[CONSIGNE DE L'EXERCICE]: Poursuivez l'article sur le documentaire Dark Days de Marc Singer, en reprenant après sa dernière phrase.

[EXTRAIT CITÉ]:
<<<<
Dark Days – Marc Singer : Le Tunnel
Cinéma

Dark Days – Marc Singer : Le Tunnel

Succès-surprise, prix, éloges: MARC SINGER n’a pas encore digéré l’accueil fait à son film, un documentaire sur des sans-abri vivant dans un tunnel, sur des amis qui veulent s’en sortir. Des individus qui ne lâchent pas prise.

Tendre la main à quelqu’un par bienveillance ou par amitié, quelle différence cela fait-il? Pas grand-chose, a priori. Le geste est le même, et tout le monde est content. Seule l’intention change. Pourtant, quand l’amitié est là, on reconnaît sa chaleur euphorisante. Une électricité détectable au quart de tour, mais relativement difficile à traduire avec justesse au cinéma. Toutefois, quand elle perce l’écran, ça marche. Et c’est probablement ce qui explique le succès-surprise du film Dark Days, de Marc Singer.

Dark Days est un documentaire sur quelques sans-abri qui habitent sous New York, dans un tunnel ferroviaire appartenant à la compagnie Amtrak. Dans le noir et l’insalubrité, vivaient près de 200 individus en été et 75 en hiver. Ils s’étaient construit des baraques de tôle et de planches, installées à quelques mètres des rails. Certains étaient là depuis 25 ans. À la suite de bagarres et d’un accident mortel sur la voie ferrée, et dans la mouvance du grand nettoyage signé Giuliani, Amtrak a fait évacuer les indésirables en 1997. Mais Marc Singer a eu le temps de s’attarder sur quelques-uns de ces sous-urbains. Il l’a si bien fait qu’il croule sous les éloges depuis qu’il a récolté le prestigieux Prix du public au Festival de Sundance.
>>>>
[DONNÉES FOURNIES]:
<<<<
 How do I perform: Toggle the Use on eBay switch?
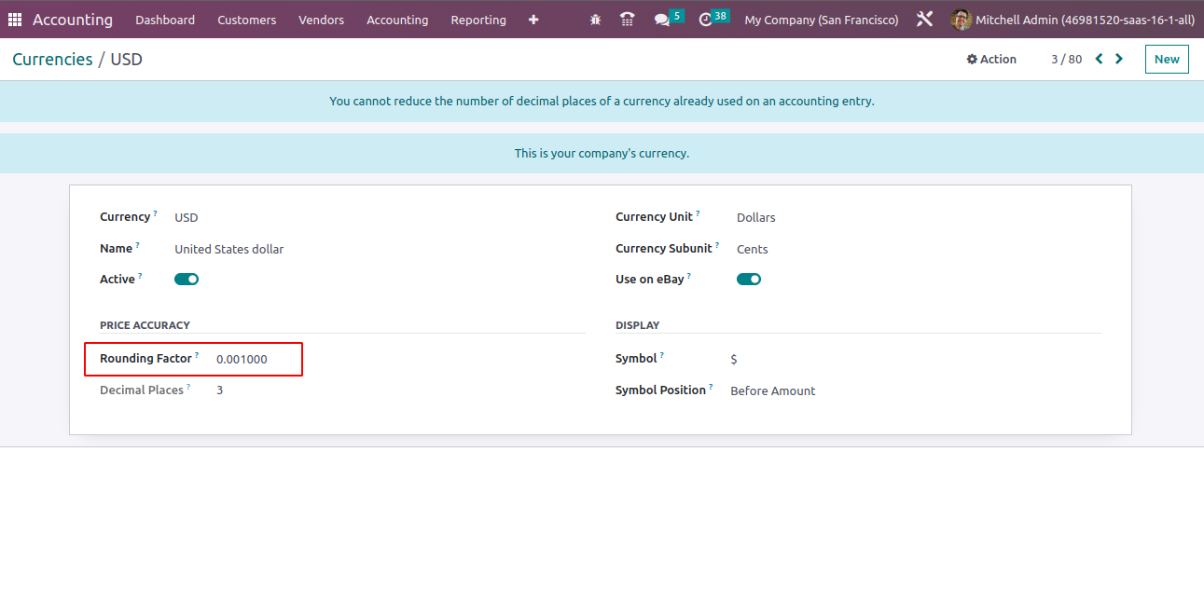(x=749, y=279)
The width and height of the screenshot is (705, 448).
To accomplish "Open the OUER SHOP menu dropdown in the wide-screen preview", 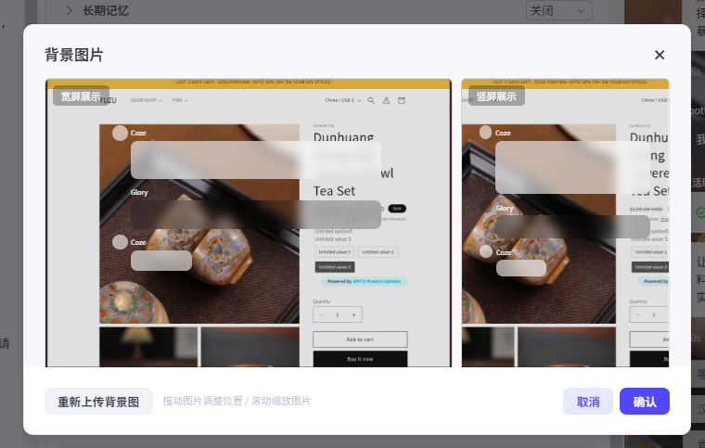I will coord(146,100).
>>>>
[RÉSULTAT CI-DESSOUS]:
Les critiques américains ont appelé ce film un eye-opener. Pourtant, des fims sur les clochards et les oubliés de la société, on en a plein les bobines, et de tous les coins de la planète. On peut remonter jusqu’aux Olvidados. Des documentaires de type Envoyé spécial, dans le métro de New York, jusqu’à The Street dans les rues de Montréal, aux nouvelles brèves du téléjournal, et en passant par des fictions comme Subway ou The Fisher King on croule sous les eye-openers. Sans parler de la vie en vrai. De ceux et de celles que l’on croise tout au long de la journée, en chair et en os… Pourquoi ce film-là serait-il plus un déclic qu’un autre? Peut-être parce qu’on y trouve le mélange idéal: sincérité, lucidité et rêve américain; ce genre d’énergie qui déplace des montagnes et qui est très cinématographique. Il faut dire que l’histoire de Marc Singer est étonnante.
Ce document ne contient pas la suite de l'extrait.